My senior year of high school was charmed. I was voted senior class president, most popular girl and Homecoming queen. It was obvious I was destined for greatness. It was only a matter of time.
Five years later, 1991, is when it's all about to happen.
I get a phone call from the casting agent for then-Broadway director, Arvin Brown, telling me that out of hundreds of actresses (many of them from New York where the real actors live) I've won the role of Madge in a revival production of William Inge's Picnic, a classic tale of a small-town beauty queen falling for a dangerous drifter.
(Kim Novak and William Holden played the leads in the 1955 film).
The show is to be staged at the venerable Longwharf Theater in New Haven, Connecticut which means I have to move to the east coast for the run of the show.
This is my first real acting gig. I've worked on a few independent films where I lugged cables and props and furniture around and even set my own lighting.
I've performed in a godawful production of Twelve Angry Women in a cafeteria with smashed out windows at an unsavory, needle-strewn rec center in Hollywood.

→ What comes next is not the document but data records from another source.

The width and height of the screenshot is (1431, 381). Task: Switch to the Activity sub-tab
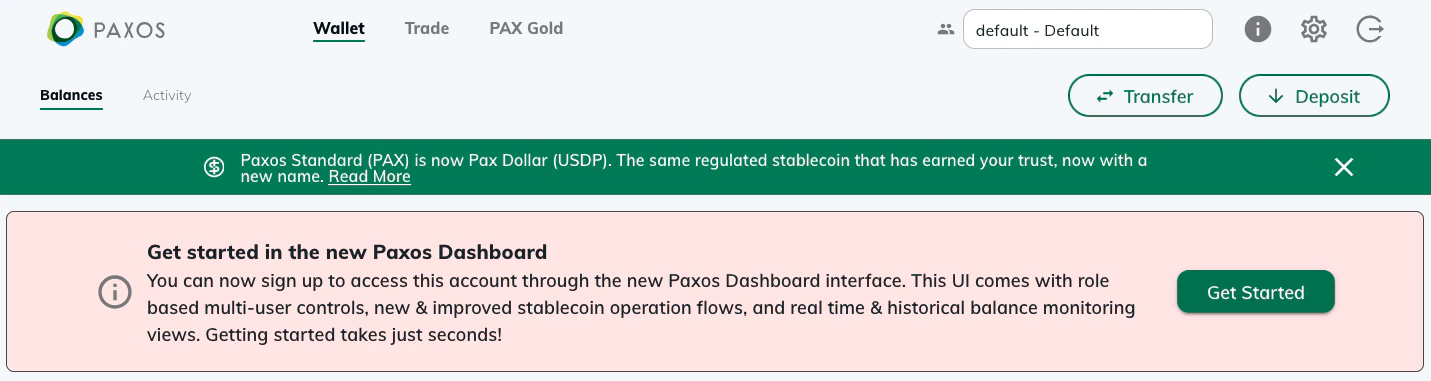pyautogui.click(x=167, y=95)
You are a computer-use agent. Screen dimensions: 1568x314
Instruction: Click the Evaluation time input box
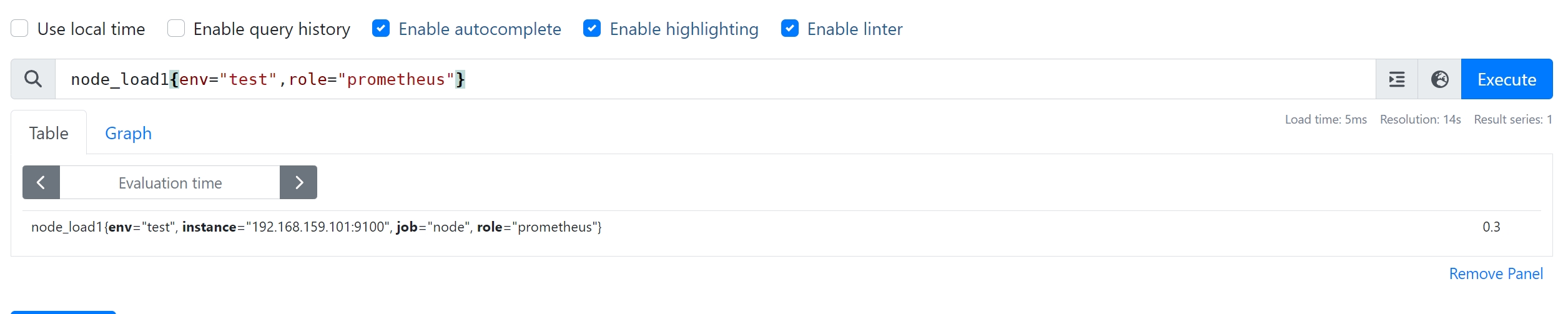170,182
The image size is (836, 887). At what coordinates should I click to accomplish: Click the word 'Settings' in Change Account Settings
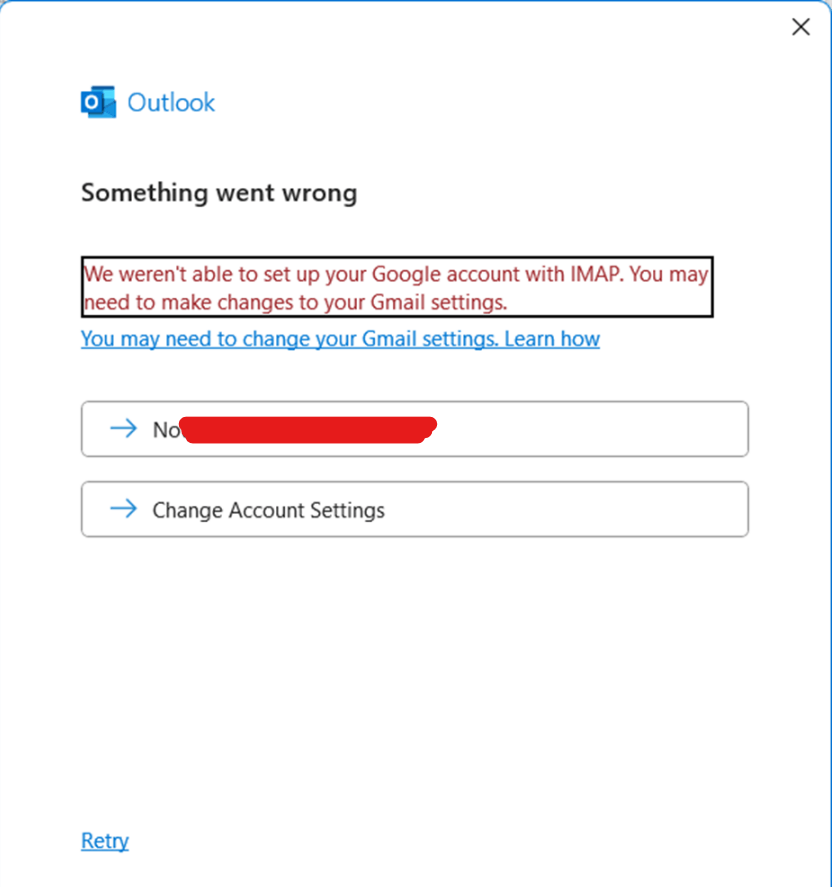point(347,510)
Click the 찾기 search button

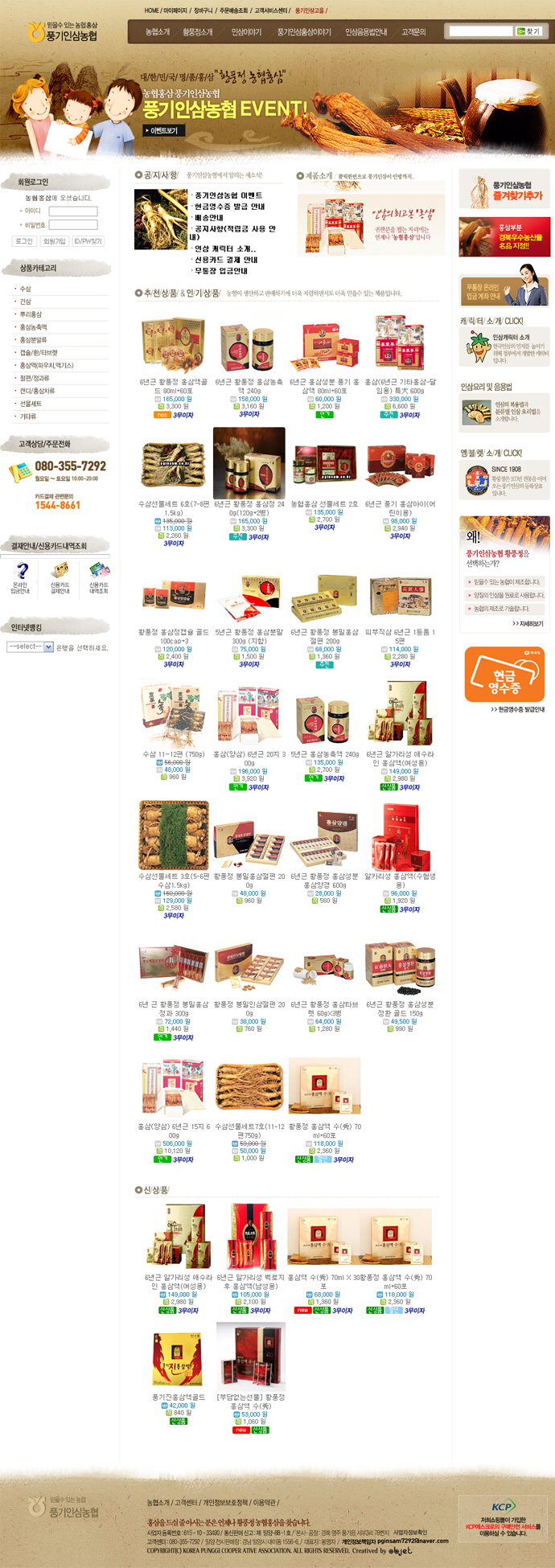pyautogui.click(x=528, y=31)
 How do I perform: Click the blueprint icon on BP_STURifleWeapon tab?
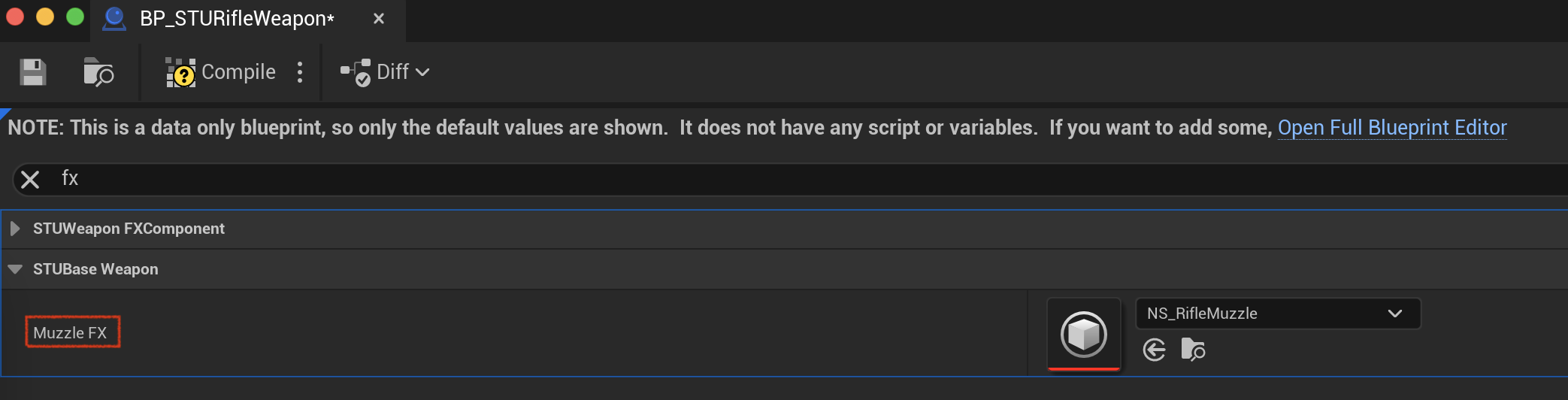pos(114,18)
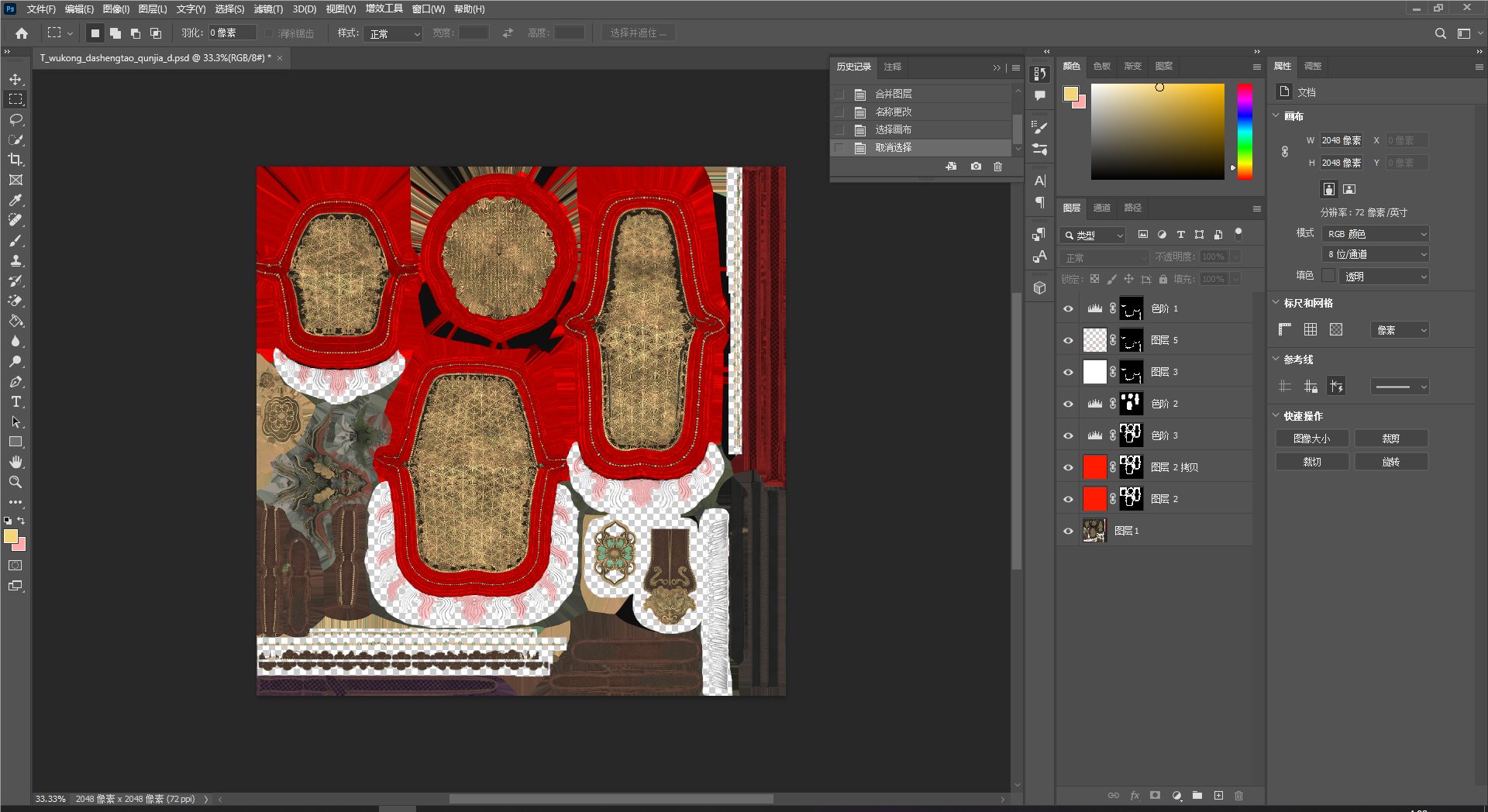This screenshot has height=812, width=1488.
Task: Open the 样式 style dropdown
Action: [393, 33]
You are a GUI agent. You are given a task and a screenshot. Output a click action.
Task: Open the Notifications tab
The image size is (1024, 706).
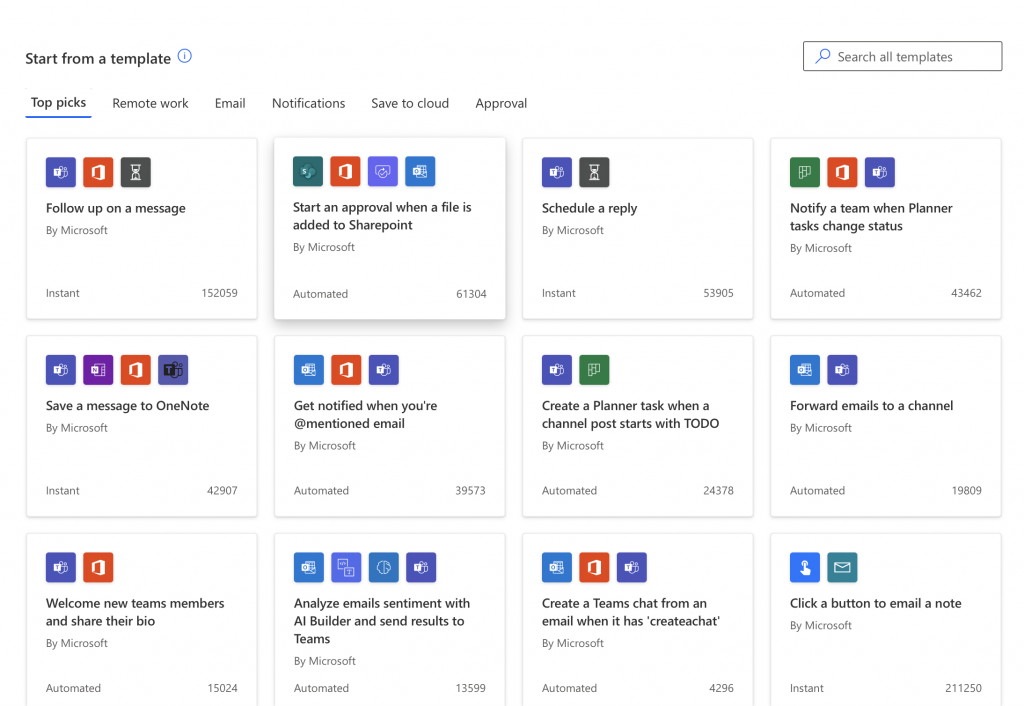[x=308, y=103]
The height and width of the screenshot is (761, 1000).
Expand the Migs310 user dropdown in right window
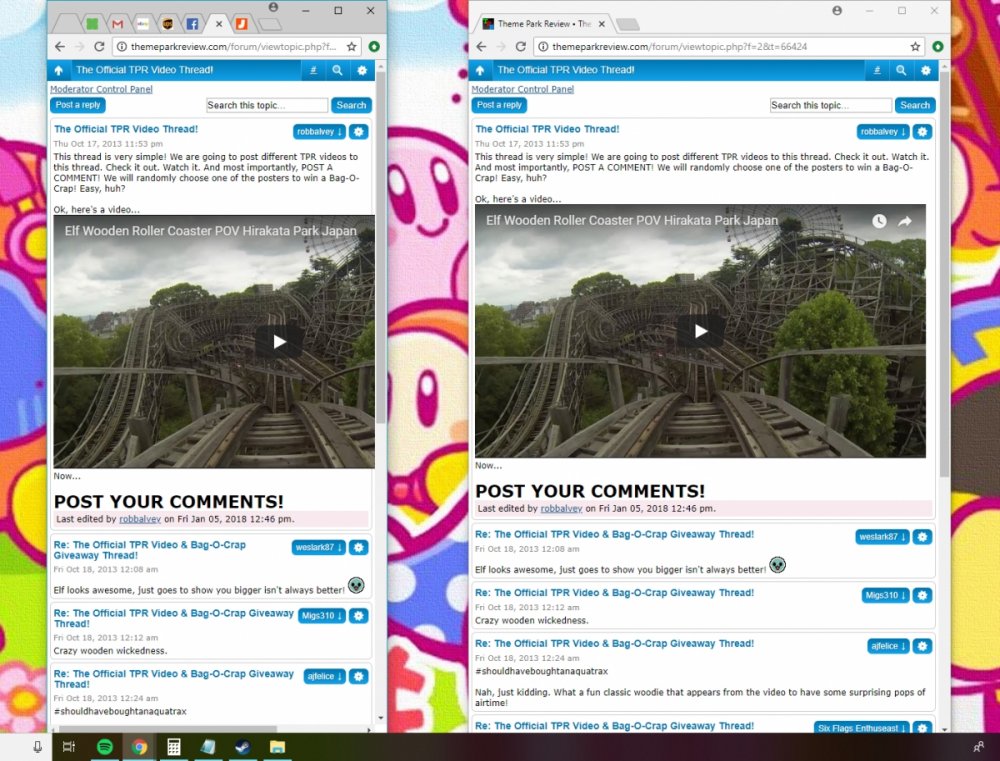(885, 596)
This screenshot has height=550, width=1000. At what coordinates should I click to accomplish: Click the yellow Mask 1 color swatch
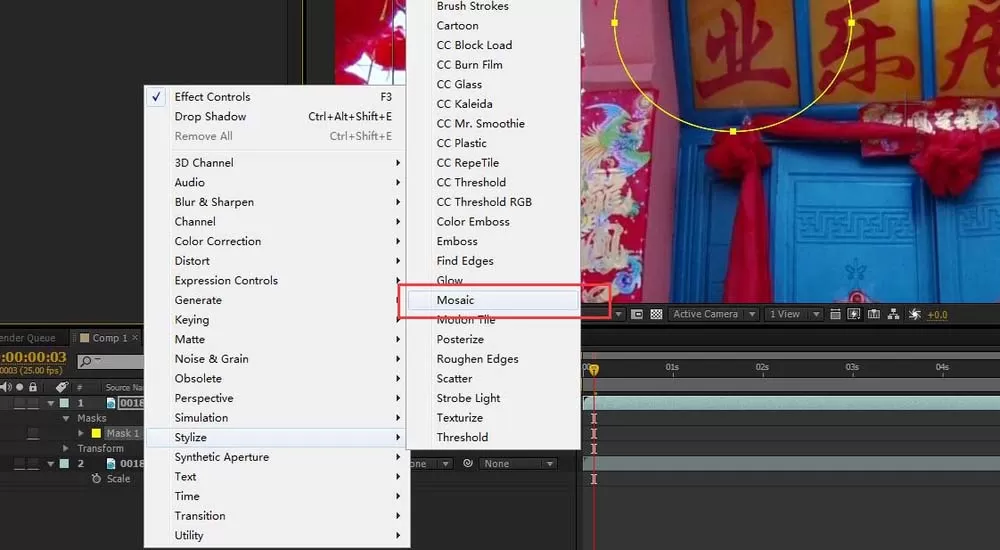pos(96,433)
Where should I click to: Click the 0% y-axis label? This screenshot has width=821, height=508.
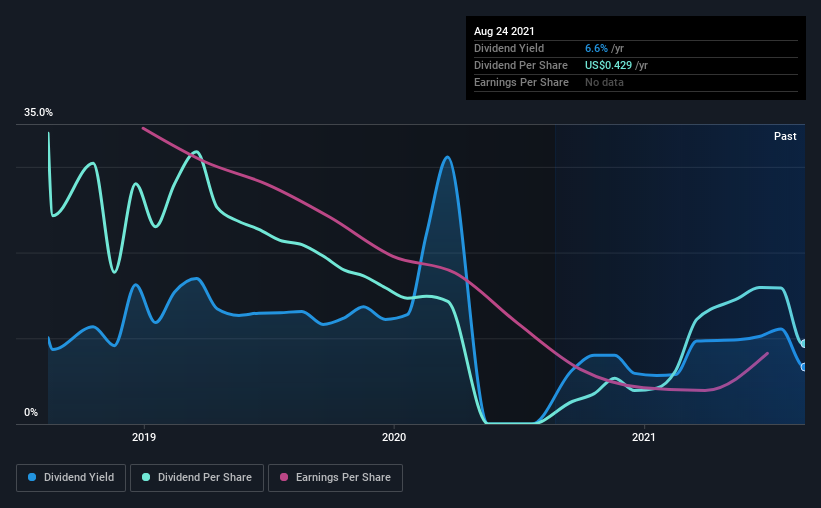(x=31, y=413)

But this job will earn me my Equity card and the opportunity to work for a beloved Broadway director and seasoned Broadway thespians.
I am the shit. This will jet-propel me to a path of success (and perhaps excess, if I'm lucky).
During the first month of rehearsal I've developed a mad crush on my leading man, had my first interview with a newspaper and am earning enough money to keep humble abodes on both coasts.
One week before previews our director enters the women's dressing room (the men have their own!!) to tell us we have some "special guests" who will be watching our rehearsal today, because they're slated to do the very same show two months hence in Williamstown.
I'm nervous because one of the guests/spies is well-respected actress, Blythe Danner. The second guest worries me not.
She's the girl who'll play my role in the Williamstown production and everyone knows she got the part because of nepotism.
She's Danner's daughter and has a weird name. Gwynnie or Gwydoline or maybe it's Gwyneth?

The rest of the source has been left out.